## TASK GOAL
Take from the listing each line that has the string "height".

## SUPPLIED RECORDS
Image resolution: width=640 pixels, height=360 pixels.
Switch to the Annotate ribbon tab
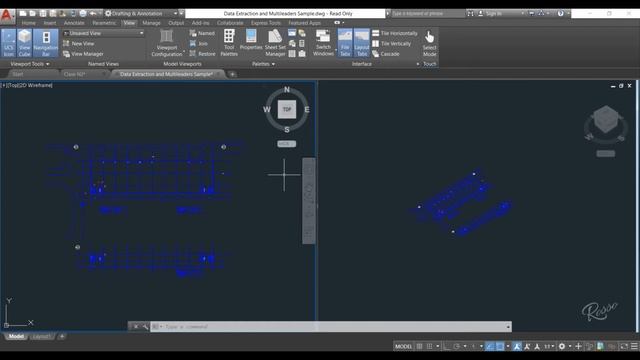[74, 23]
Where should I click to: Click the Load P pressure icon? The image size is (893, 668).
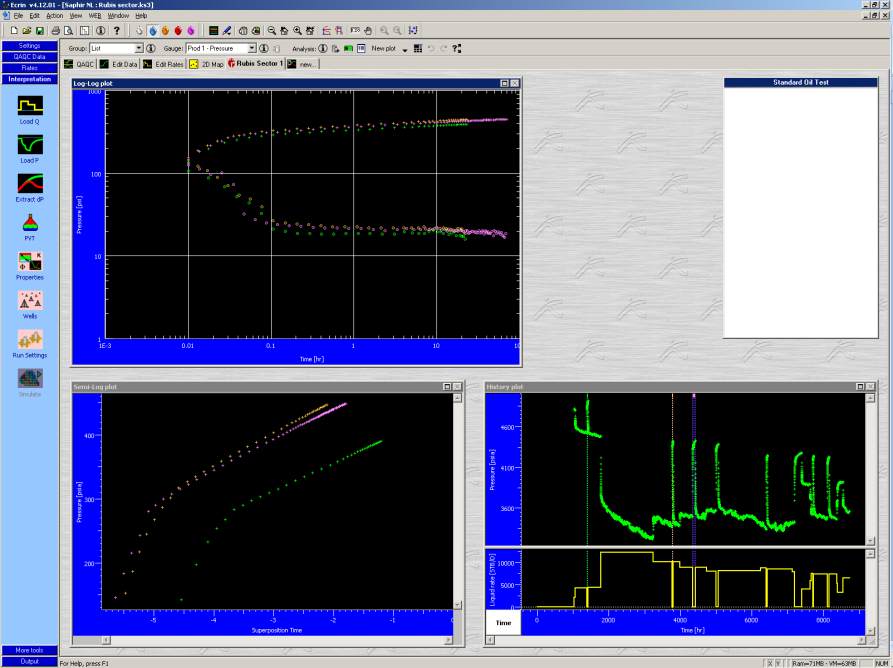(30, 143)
---
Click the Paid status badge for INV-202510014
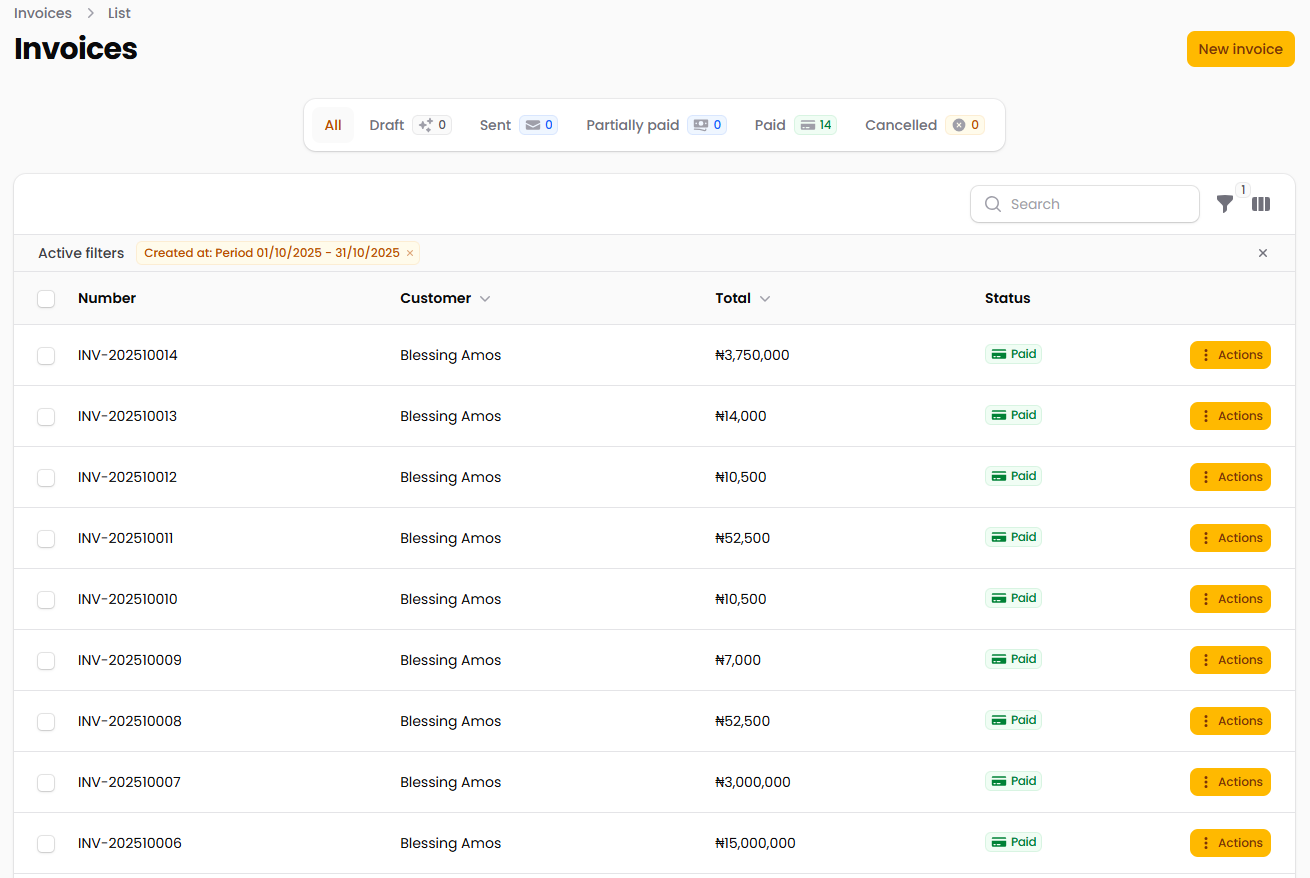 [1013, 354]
* * *
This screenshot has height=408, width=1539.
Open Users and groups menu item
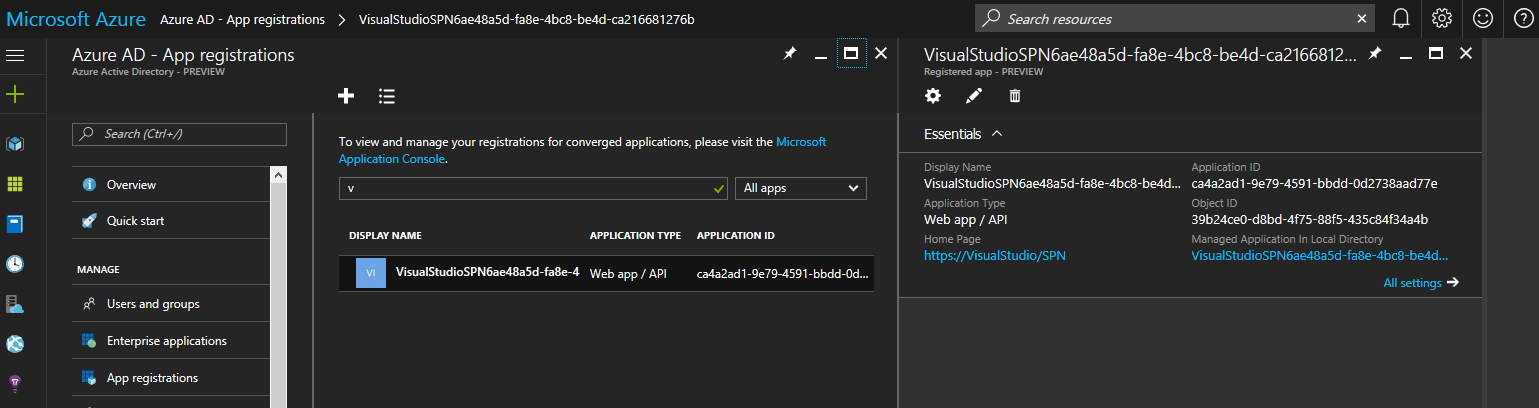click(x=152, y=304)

## EXERCISE RESPONSE
Image resolution: width=640 pixels, height=360 pixels.
This screenshot has height=408, width=1539.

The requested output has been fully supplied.